**WORK TASK**
Copy the listing that follows, line for line, without a single difference.

**INPUT DATA**

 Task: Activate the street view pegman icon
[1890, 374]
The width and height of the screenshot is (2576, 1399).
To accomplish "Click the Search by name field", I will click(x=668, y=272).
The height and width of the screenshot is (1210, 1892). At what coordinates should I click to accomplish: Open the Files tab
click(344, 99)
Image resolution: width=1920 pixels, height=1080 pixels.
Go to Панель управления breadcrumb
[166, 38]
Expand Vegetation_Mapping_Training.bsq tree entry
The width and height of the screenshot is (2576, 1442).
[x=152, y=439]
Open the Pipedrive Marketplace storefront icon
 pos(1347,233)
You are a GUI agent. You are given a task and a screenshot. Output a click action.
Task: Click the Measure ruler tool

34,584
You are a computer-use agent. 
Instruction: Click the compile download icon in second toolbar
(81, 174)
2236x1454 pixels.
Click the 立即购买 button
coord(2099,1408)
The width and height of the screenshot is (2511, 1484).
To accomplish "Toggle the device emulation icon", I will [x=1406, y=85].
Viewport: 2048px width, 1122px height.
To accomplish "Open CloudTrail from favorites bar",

**COMPLETED EXERCISE**
 Task: Activate the street view pegman icon
[1890, 374]
The width and height of the screenshot is (2576, 1399).
To accomplish "Click the Search by name field", I will click(x=668, y=272).
The height and width of the screenshot is (1210, 1892). At what coordinates should I click to accomplish: Open the Files tab
click(344, 99)
Image resolution: width=1920 pixels, height=1080 pixels.
Go to Панель управления breadcrumb
[166, 38]
Expand Vegetation_Mapping_Training.bsq tree entry
The width and height of the screenshot is (2576, 1442).
[x=152, y=439]
Open the Pipedrive Marketplace storefront icon
 pos(1347,233)
You are a GUI agent. You are given a task and a screenshot. Output a click action.
Task: Click the Measure ruler tool

34,584
You are a computer-use agent. 
Instruction: Click the compile download icon in second toolbar
(81, 174)
2236x1454 pixels.
Click the 立即购买 button
coord(2099,1408)
The width and height of the screenshot is (2511, 1484).
To accomplish "Toggle the device emulation icon", I will [x=1406, y=85].
Viewport: 2048px width, 1122px height.
To accomplish "Open CloudTrail from favorites bar",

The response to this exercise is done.